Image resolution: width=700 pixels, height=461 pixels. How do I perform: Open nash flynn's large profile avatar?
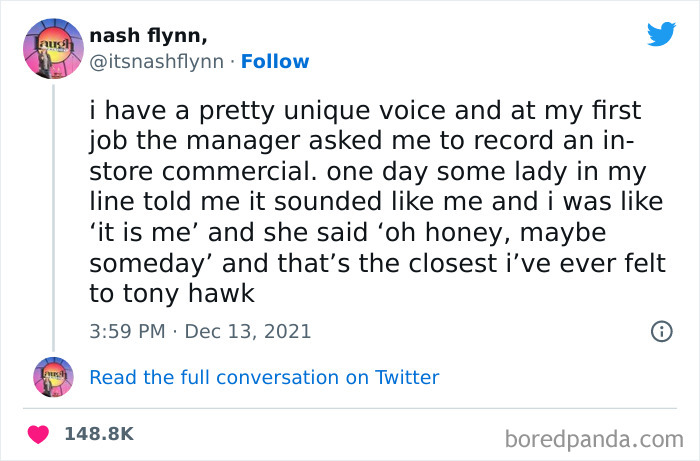click(x=52, y=49)
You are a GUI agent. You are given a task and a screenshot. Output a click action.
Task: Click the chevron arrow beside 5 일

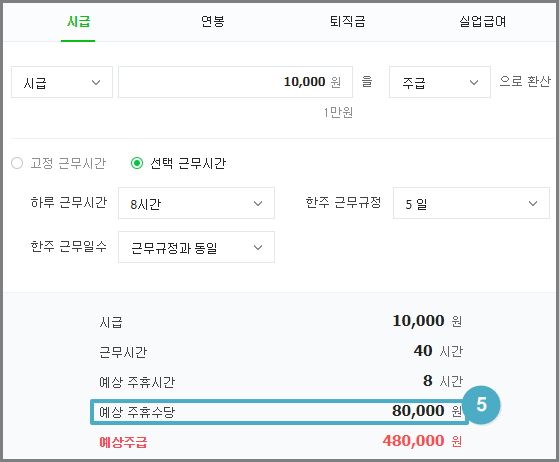click(x=533, y=204)
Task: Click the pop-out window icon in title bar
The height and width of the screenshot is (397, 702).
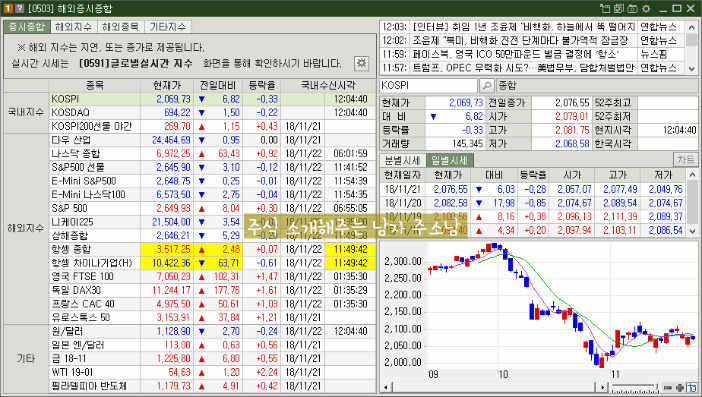Action: pos(605,9)
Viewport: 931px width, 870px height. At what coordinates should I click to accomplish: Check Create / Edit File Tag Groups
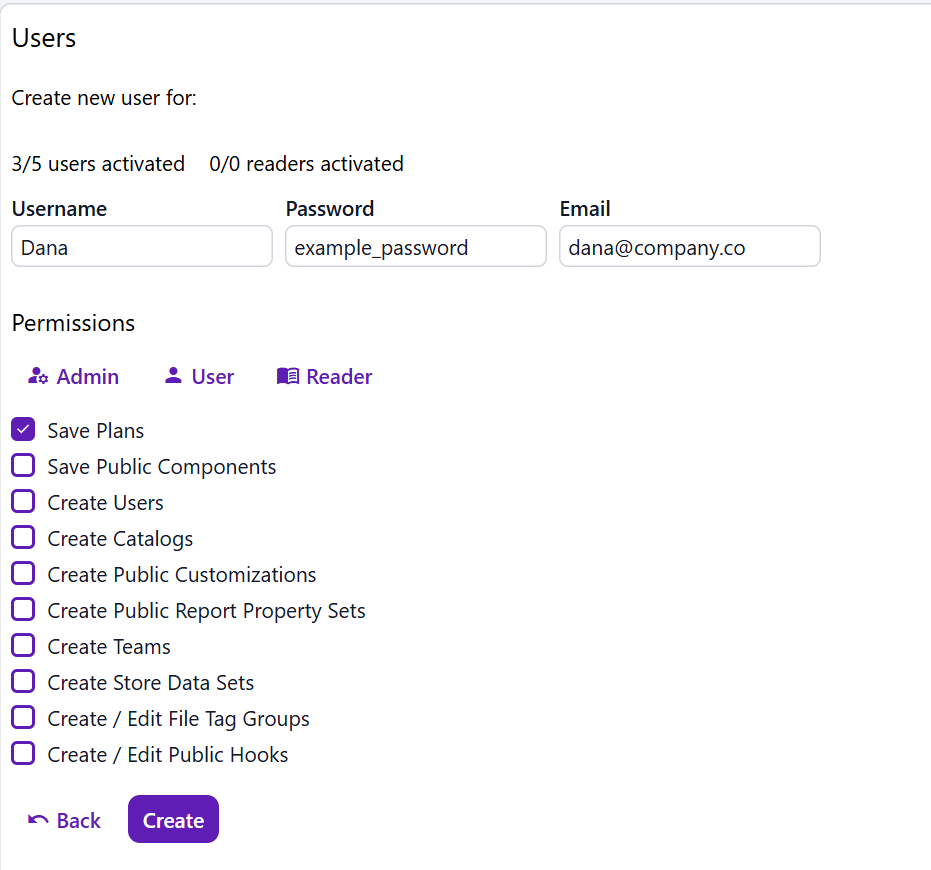point(23,718)
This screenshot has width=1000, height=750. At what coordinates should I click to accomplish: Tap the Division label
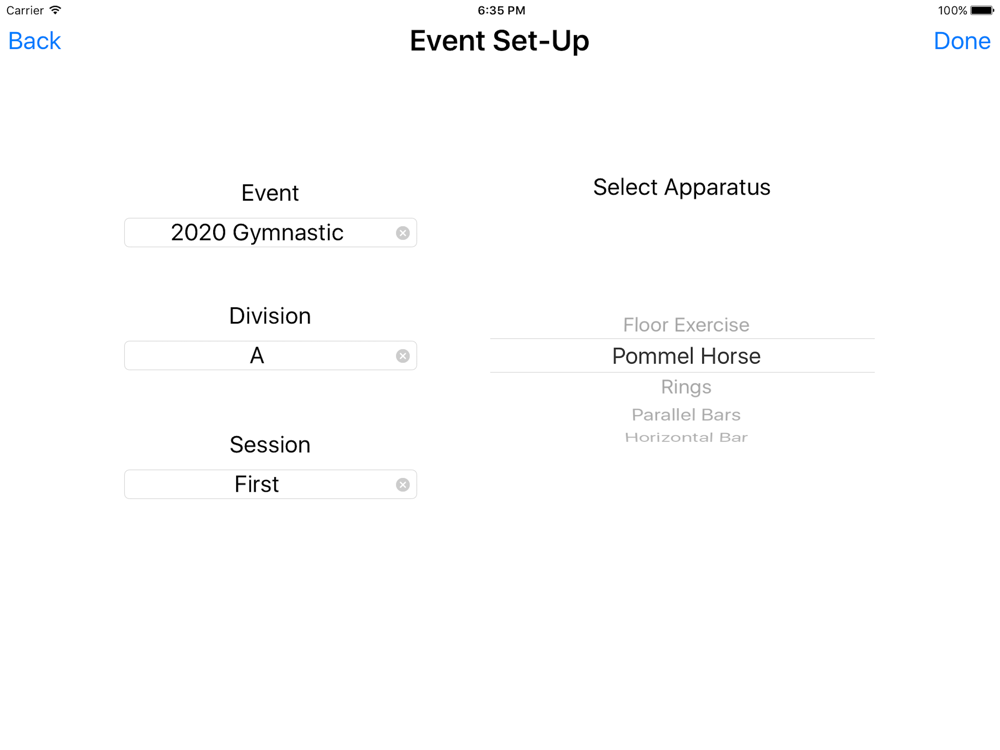pyautogui.click(x=270, y=316)

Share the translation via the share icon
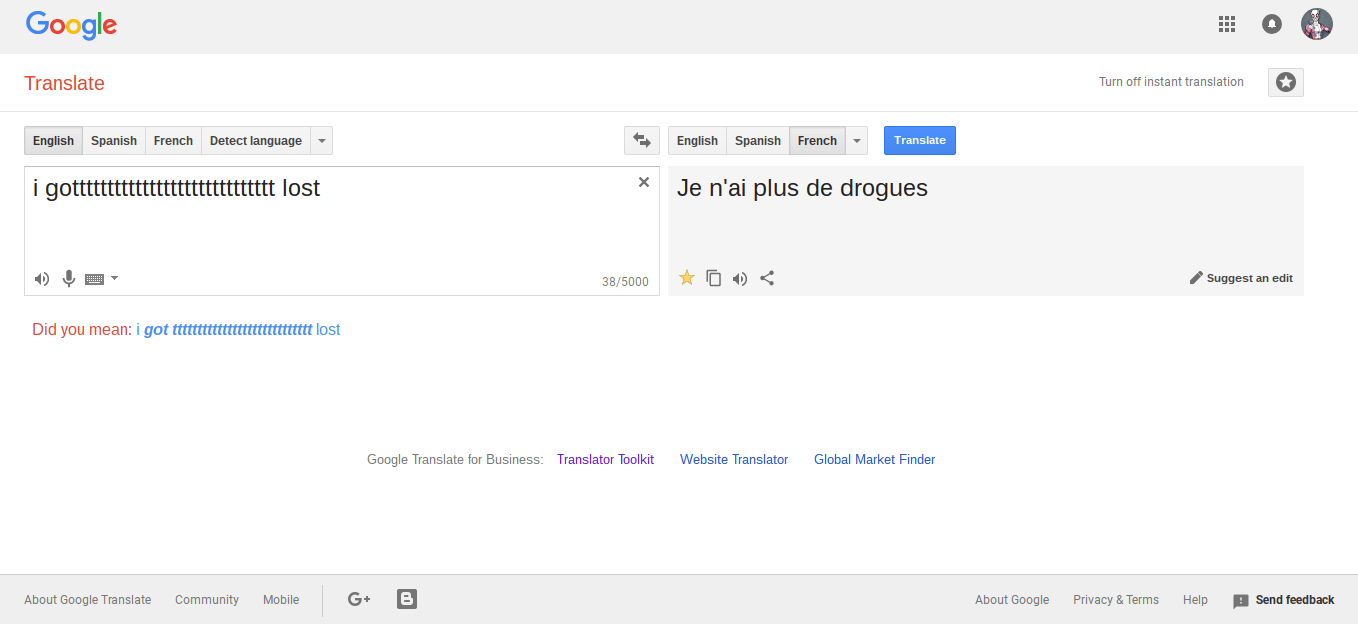767,278
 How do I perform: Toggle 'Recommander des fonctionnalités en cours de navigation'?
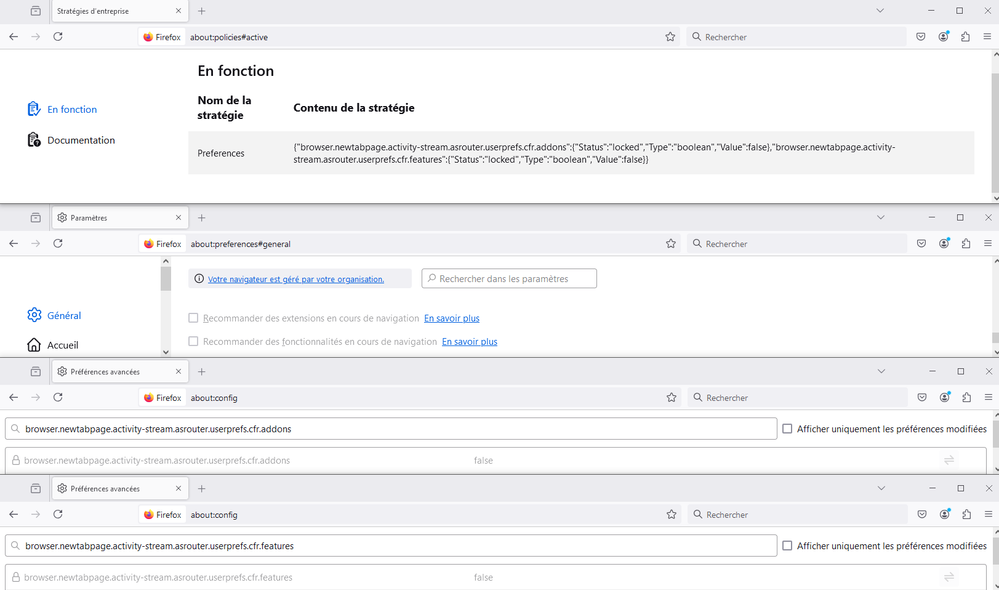pyautogui.click(x=194, y=342)
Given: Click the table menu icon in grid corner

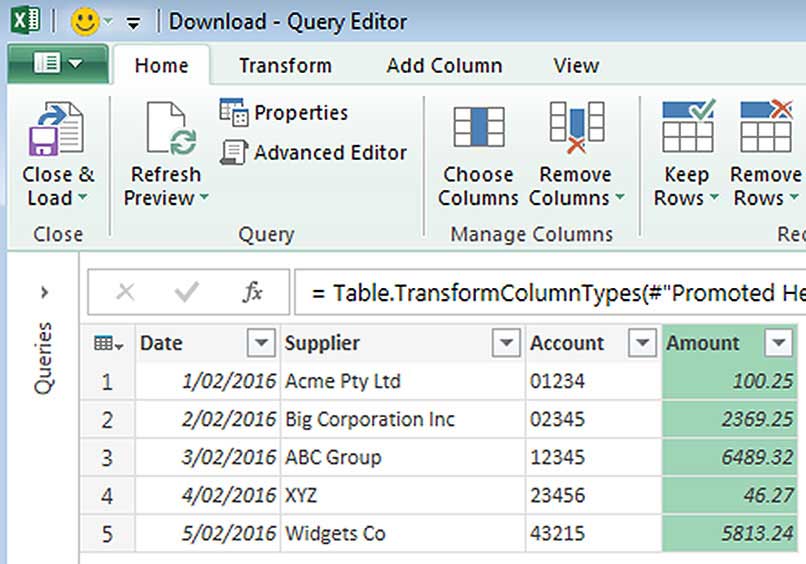Looking at the screenshot, I should point(108,344).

- [TO DO]
Your task is to reproduce exactly the lines from the one with "Viewport: 931px width, 870px" to the end of the material, both included, with the pictures left out.

- [TASK RESULT]
Viewport: 931px width, 870px height. At what coordinates should I click to accomplish: Check Create / Edit File Tag Groups
point(23,718)
This screenshot has width=1000, height=750. At what coordinates should I click to accomplish: Tap the Division label
pyautogui.click(x=270, y=316)

Share the translation via the share icon
767,278
 How do I perform: Toggle 'Recommander des fonctionnalités en cours de navigation'?
pyautogui.click(x=194, y=342)
Given: Click the table menu icon in grid corner

Looking at the screenshot, I should point(108,344).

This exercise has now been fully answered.